§ Task objective
Extend the use-case page on analyzing datasets and shipping reports past its last sentence, carrying the introduction forward in the same technical voice.

Primary navigation
← All use cases

Analyze datasets and ship reports

Turn messy data into clear analysis and visualizations.

Use Codex to clean data, join sources, explore hypotheses, model results, and package the output as a reusable artifact.

Intermediate
1h

Best for

  • Data analysis that starts with messy files and should end with a chart, memo, dashboard, or report
  • Analysts who want Codex to help with cleanup, joins, exploratory analysis, and reproducible scripts
  • Teams that need reviewable artifacts instead of one-off notebook state

Skills & Plugins

  • Inspect CSV, TSV, and Excel files when formulas, exports, or quick spreadsheet checks matter.
  • Create or refactor notebooks for exploratory analysis, experiments, and reusable walkthroughs.
  • Produce stakeholder-ready `.docx` reports when layout, tables, or comments matter.
  • Render PDF outputs and check the final analysis artifact before you share it.

Starter prompt

I'm doing a data analysis project in this workspace. Goal: - Figure out whether houses near the highway have lower property valuations. Start by: - reading `AGENTS.md` and explaining the recommended Python environment - loading the dataset(s) at [dataset path] - describing what each file contains, likely join keys, and obvious data quality issues - proposing a reproducible workflow from import and tidy through visualization, modeling, and report output Constraints: - prefer scripts and saved artifacts over one-off notebook state - do not invent missing values or merge keys - suggest any skills or worktree splits that would make the workflow more reproducible Output: - setup plan - data inventory - analysis plan - first commands or files to create

Introduction

At its core, data analysis is about using data to inform decisions. The goal isn’t analysis for its own sake. It’s to produce an artifact that helps someone act: a chart for leadership, an experiment readout for a product team, a model evaluation for researchers, or a dashboard that guides daily operations.

§ Supplied information
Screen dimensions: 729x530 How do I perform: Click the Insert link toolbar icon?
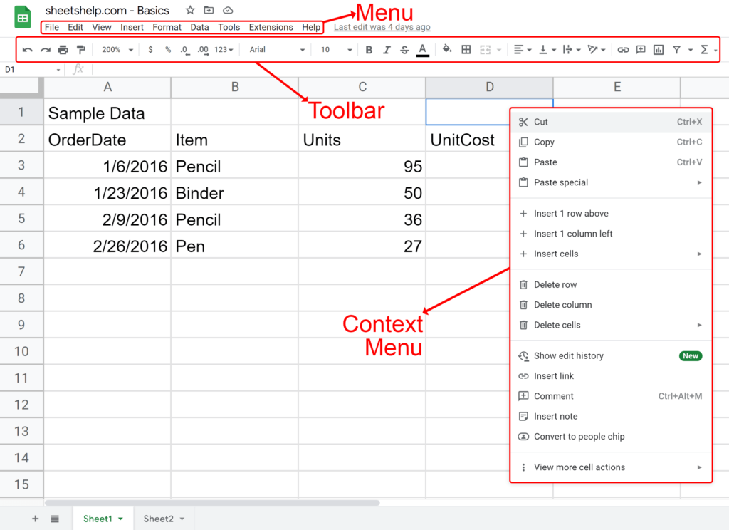(624, 50)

§ Output of the exercise
A useful framework, popularized by R for Data Science, is a loop: import and tidy data, then iterate between transform, visualize, and model to build understanding before you communicate results. Programming surrounds that whole cycle.

Codex fits well into this workflow. It helps you move around the loop faster by cleaning data, exploring hypotheses, generating analyses, and producing reproducible artifacts. The target isn’t a one-off notebook. The target is a workflow that other people can review, trust, and rerun.

Define your use case

Choose one concrete question you want to answer with your data.

The more specific the question, the better. It will help Codex understand what you want to achieve and how to help you get there.

Running example: Property values near the highway

As an example, we’ll explore the following question:

To what extent are houses near the highway lower in property valuation?

Suppose one dataset contains property values or sale prices, and another contains location, parcel, or highway-proximity information. The work isn’t only to run a model. It’s to make the inputs trustworthy, document the joins, pressure-test the result, and end with an artifact that somebody else can use.

Set up the environment

When you start a new data analysis project, you need to set up the environment and define the rules of the project.

  • Environment: Codex should know which Python environment, package manager, folders, and output conventions are canonical for the project.
  • Skills: Repeated workflows such as notebook cleanup, spreadsheet exports, or final report packaging should move into reusable skills instead of being re-explained in every prompt.
  • Worktrees: Separate explorations into separate worktrees so one hypothesis, merge strategy, or visualization branch doesn’t bleed into another.

To learn more about how to install and use skills, see our skills documentation.

Guide Codex’s behavior

Before touching the data, tell Codex how to behave in the repo. Put personal defaults in ~/.codex/AGENTS.md, and put project rules in the repository AGENTS.md.

A small AGENTS.md is often enough:

## Data analysis defaults

- Use `uv run` or the project's existing Python environment.
- Keep source data in `data/raw/` and write cleaned data to `data/processed/`.
- Put exploratory notebooks in `analysis/` and final artifacts in `output/`.
- Never overwrite raw files.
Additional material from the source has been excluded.